Posts a NUT button with a random word on it, every two hours.

@BestOpinionPoll

Posts four random Twitter polls every day with items and topics selected from Wikipedia categories.

@jean_things

Posts a random jeans-based portmanteau (jortmanteau) every three hours.

@1f44f_bot

Tweets random things to get REALLY 👏 ANGRY 👏 ABOUT. Sometimes random sentences from Wikipedia, sometimes just random combinations of words.

Example of the caps lock bot

@CAPSLOCKBOT (discontinued)

Tweet text at this bot and it will reply with an AESTHETIC image containing that text.

I built this at the end of December 2015, and it blew up and became absurdly popular for a little bit - to the point where its replies would continually get rate-limited by Twitter.

I had to block some users from it and also filter specific words, which was a bit disappointing - but I guess inevitable on the Internet™.

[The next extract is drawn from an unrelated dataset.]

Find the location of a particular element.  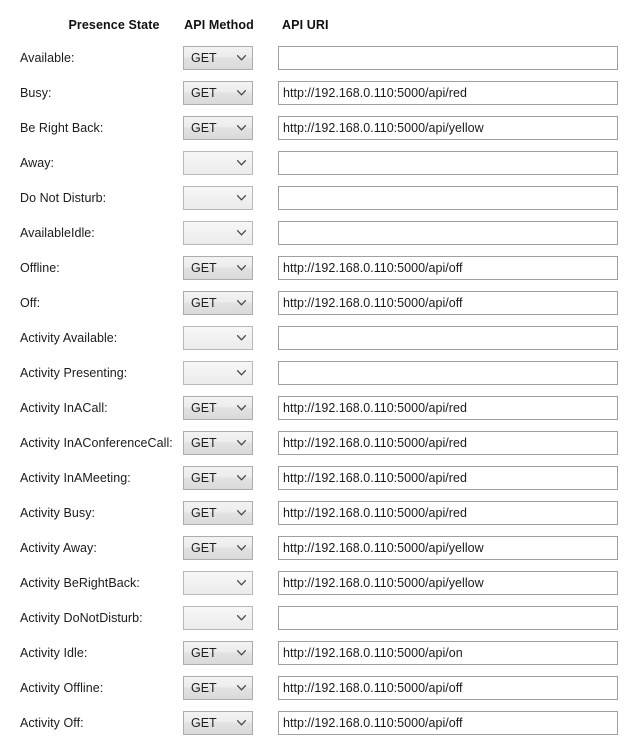

presence-state-label: Activity DoNotDisturb: is located at coordinates (82, 618).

Since this was in the peak Undertale hype period, one silly easter egg I put in was that certain UT-related words would make the bot generate an image using Fixedsys as the font instead of Arial.

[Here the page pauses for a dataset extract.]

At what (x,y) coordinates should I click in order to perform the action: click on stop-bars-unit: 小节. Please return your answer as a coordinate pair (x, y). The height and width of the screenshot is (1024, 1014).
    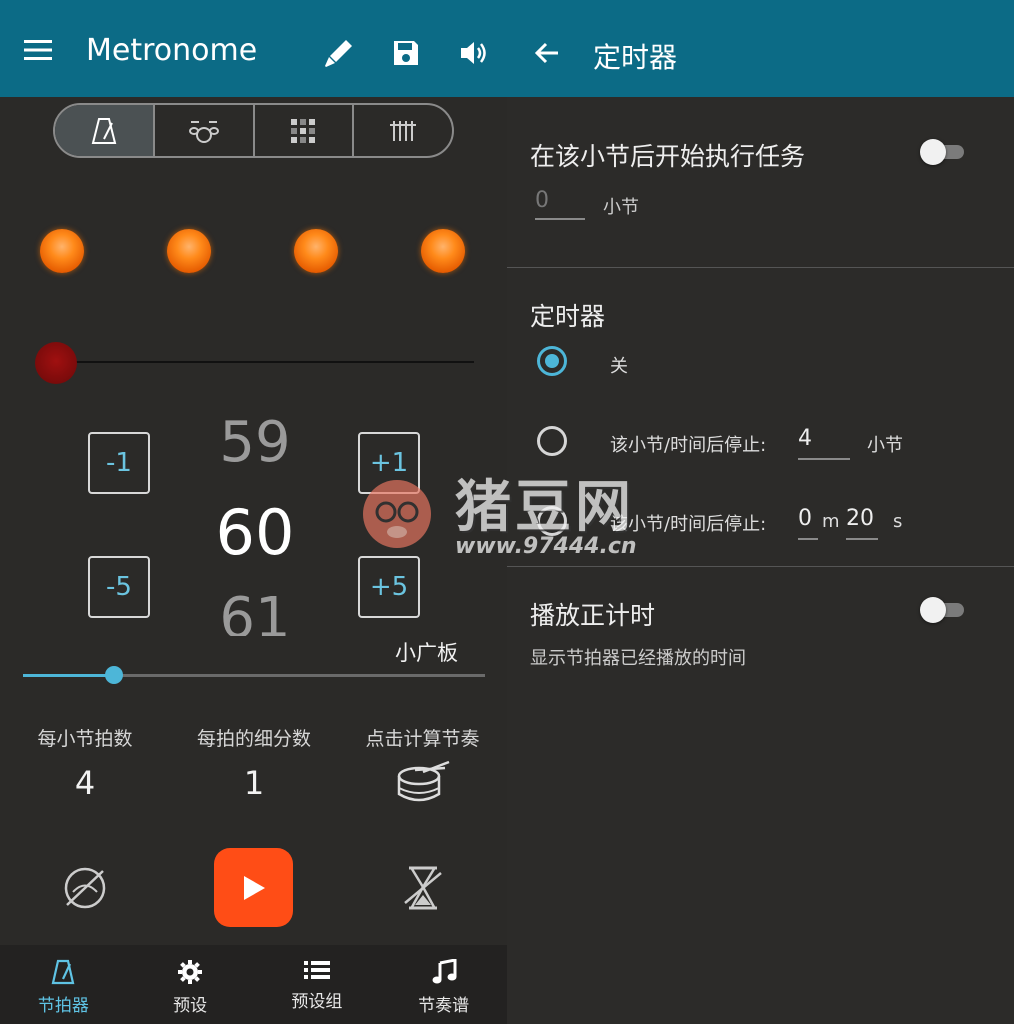
    Looking at the image, I should click on (885, 446).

Example of the clip art bot

@ClipArtBot (discontinued)

Tweet an image at this bot and it will add random clipart to it and send it back to you.

This was my first image-generating Twitter bot, built using Ruby and RMagick in 2014. I selected an assortment of images from Openclipart and wrote code that would overlay anywhere from 5 to 16 onto an image, at random positions, scales and angles.

I later added automatic tweeting as well, where it would overlay clipart onto random freely-licenced stock images.

I took it down in 2018 because it was continually getting into reply loops with other image-manipulation bots and nobody was actually using it, so I felt like it had overstayed its welcome.